Die Beratungsstelle ist erreichbar unter der Telefonnummer 0911/943 43 43 oder der Mail-Adresse beratung@bamf.bund.de.
Gibt es viele Menschen, die Gefahr laufen, sich zu radikalisieren?
Es gibt ein paar Hunderte islamistische Gefährder in Deutschland. Die Gruppe derer, die Gefahr laufen, sich zu radikalisieren, ist jedoch derzeit enorm groß. Wir reden von Zehntausenden Menschen, die zum Teil aufgrund des 7. Oktobers und der Ereignisse in den sozialen Medien extrem emotionalisiert sind. Hätten Sie mich am 6. Oktober gefragt, hätte ich die Gefahr geringer eingeschätzt. Aber seitdem hat sich die Gefahr verdreifacht.
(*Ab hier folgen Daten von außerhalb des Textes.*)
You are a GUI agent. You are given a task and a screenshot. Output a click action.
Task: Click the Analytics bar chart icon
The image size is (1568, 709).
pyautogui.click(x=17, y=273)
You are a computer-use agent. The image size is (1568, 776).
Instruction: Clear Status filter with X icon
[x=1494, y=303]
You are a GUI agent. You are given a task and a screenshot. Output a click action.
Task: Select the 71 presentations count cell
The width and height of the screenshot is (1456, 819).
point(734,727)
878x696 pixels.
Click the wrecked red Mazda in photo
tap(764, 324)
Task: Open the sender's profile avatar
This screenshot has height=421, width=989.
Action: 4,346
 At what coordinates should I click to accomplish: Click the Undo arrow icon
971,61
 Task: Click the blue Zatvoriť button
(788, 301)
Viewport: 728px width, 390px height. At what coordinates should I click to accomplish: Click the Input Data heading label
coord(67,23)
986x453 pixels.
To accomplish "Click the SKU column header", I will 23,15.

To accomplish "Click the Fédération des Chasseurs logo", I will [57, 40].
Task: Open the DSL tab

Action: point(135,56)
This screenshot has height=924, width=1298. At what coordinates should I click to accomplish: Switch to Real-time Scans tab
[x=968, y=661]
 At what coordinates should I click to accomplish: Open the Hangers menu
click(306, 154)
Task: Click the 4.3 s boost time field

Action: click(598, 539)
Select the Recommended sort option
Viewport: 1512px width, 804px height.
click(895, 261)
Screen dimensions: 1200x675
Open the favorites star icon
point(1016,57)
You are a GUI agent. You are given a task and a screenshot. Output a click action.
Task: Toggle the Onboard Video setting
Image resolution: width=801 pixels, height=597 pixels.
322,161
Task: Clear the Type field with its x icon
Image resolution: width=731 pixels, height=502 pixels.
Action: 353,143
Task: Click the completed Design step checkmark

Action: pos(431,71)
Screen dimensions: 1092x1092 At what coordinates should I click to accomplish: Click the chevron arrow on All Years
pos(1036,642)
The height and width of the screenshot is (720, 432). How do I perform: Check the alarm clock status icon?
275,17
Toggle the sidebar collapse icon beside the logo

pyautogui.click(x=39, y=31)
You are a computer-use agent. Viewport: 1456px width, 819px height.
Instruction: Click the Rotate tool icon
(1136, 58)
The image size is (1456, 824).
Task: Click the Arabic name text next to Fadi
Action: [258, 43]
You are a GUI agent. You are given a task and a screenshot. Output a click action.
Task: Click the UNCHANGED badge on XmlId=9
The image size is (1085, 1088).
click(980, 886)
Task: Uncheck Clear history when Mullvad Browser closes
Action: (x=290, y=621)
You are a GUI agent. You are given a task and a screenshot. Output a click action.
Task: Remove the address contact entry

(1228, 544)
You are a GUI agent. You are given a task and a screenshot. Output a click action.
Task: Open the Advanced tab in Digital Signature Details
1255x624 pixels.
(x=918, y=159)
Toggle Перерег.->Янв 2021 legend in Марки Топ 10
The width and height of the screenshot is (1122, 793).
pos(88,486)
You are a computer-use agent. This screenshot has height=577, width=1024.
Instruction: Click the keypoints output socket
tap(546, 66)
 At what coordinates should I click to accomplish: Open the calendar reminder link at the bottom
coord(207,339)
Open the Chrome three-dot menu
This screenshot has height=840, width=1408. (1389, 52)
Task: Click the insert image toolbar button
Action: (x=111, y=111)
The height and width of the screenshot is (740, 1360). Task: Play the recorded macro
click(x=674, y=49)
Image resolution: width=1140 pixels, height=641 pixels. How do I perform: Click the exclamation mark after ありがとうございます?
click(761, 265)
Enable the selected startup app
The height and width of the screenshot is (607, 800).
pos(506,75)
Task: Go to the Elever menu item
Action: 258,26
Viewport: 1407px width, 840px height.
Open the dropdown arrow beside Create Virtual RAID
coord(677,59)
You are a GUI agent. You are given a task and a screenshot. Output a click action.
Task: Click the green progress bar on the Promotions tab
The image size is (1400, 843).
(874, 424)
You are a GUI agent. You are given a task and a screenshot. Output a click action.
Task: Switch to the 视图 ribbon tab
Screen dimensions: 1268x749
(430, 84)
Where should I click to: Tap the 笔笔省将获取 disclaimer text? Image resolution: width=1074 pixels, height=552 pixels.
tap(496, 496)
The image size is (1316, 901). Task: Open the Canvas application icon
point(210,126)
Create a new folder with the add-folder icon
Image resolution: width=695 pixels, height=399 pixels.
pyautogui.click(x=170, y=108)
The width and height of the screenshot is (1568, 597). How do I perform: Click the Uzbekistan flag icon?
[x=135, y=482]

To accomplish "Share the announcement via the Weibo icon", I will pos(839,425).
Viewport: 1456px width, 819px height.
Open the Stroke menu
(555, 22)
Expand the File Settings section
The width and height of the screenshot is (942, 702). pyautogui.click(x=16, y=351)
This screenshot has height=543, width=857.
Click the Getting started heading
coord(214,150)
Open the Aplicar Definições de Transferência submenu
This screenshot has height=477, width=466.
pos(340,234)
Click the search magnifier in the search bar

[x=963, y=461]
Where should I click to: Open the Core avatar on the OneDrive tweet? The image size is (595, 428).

Darunter sind nicht nur junge muslimische Flüchtlinge, sondern auch Menschen, die schon seit Generationen hier leben und zum Teil auch Deutsche ohne Migrationsgrund, die aufgrund von Lebenskrisen konvertieren und sich dann weiter radikalisieren.
Wie hoch schätzen Sie das Risiko ein, dass ein Anschlag wie in Solingen noch einmal passiert?
Sehr hoch.
Herr Mansour, wir danken Ihnen für das Gespräch.